◆ Activity ◆
The listing below must be repeated word for word, with its images excluded.

# # # # # # #

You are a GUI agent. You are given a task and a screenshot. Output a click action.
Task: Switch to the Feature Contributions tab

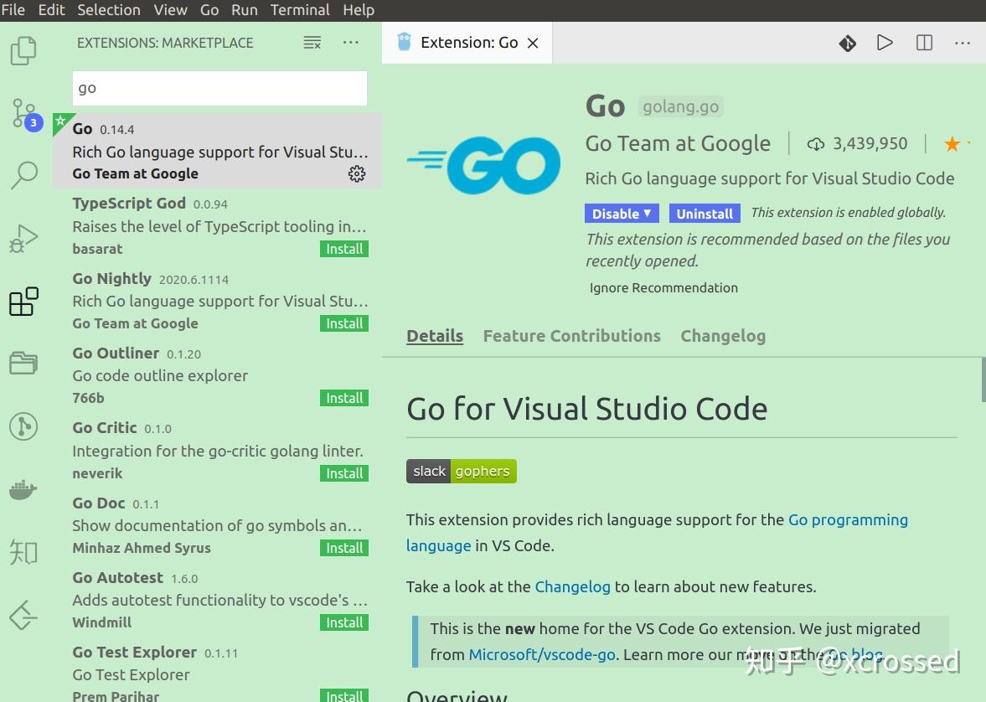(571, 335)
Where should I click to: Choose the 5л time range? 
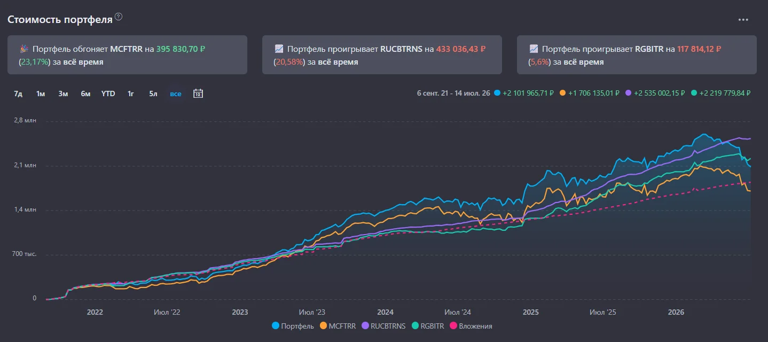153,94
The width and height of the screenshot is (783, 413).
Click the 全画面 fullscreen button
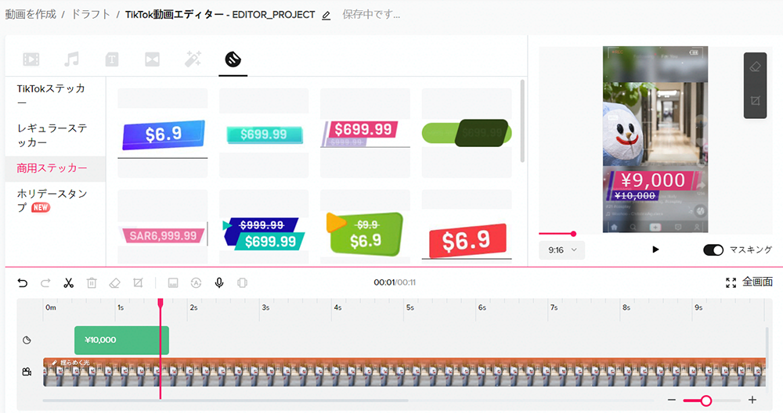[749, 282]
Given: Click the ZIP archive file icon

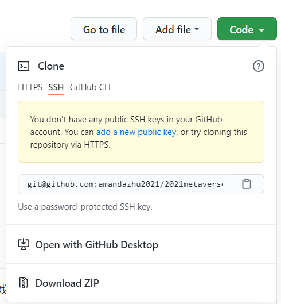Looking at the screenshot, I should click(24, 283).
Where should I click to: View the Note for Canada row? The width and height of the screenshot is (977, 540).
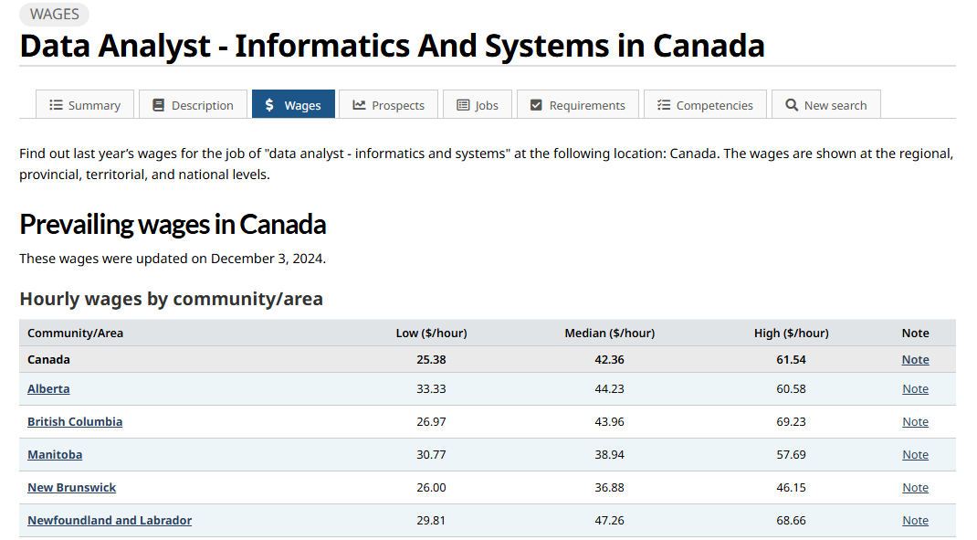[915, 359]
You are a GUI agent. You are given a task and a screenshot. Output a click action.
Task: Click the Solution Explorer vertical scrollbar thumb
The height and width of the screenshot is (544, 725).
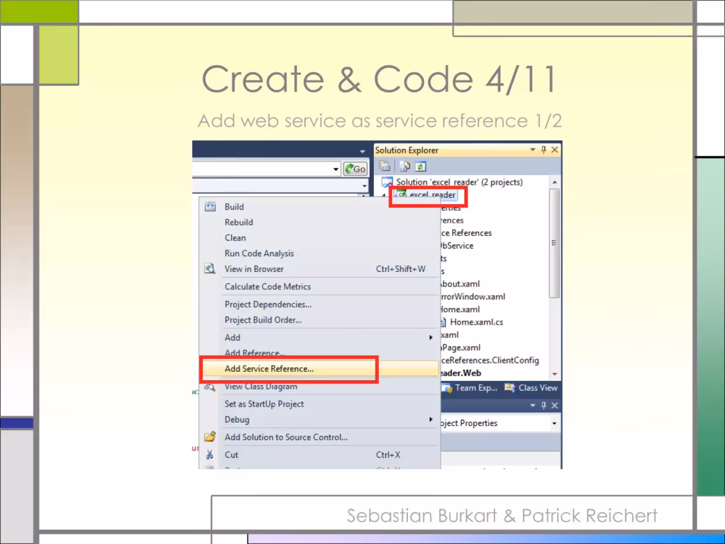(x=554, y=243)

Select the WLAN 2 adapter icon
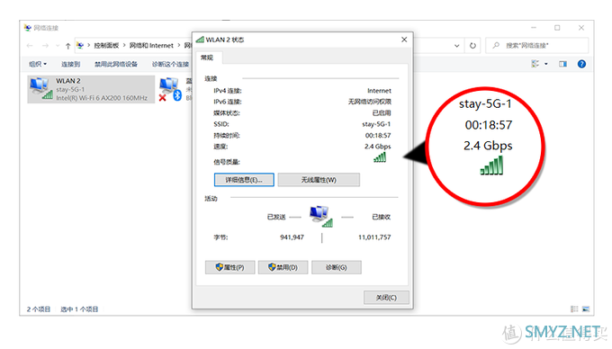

# # # # # # #

◆ Response below ◆
You are a GUI agent. You are given a task and a screenshot. Output a click action.
Task: Switch to the Feature Contributions tab

(571, 335)
Where should I click to: Choose the 5л time range? 
153,94
The width and height of the screenshot is (783, 413).
Click the 全画面 fullscreen button
[749, 282]
Given: Click the ZIP archive file icon

Looking at the screenshot, I should click(24, 283).
Where should I click to: View the Note for Canada row? The width and height of the screenshot is (977, 540).
[915, 359]
You are a GUI agent. You are given a task and a screenshot. Output a click action.
Task: Click the Solution Explorer vertical scrollbar thumb
The height and width of the screenshot is (544, 725).
(x=554, y=243)

Select the WLAN 2 adapter icon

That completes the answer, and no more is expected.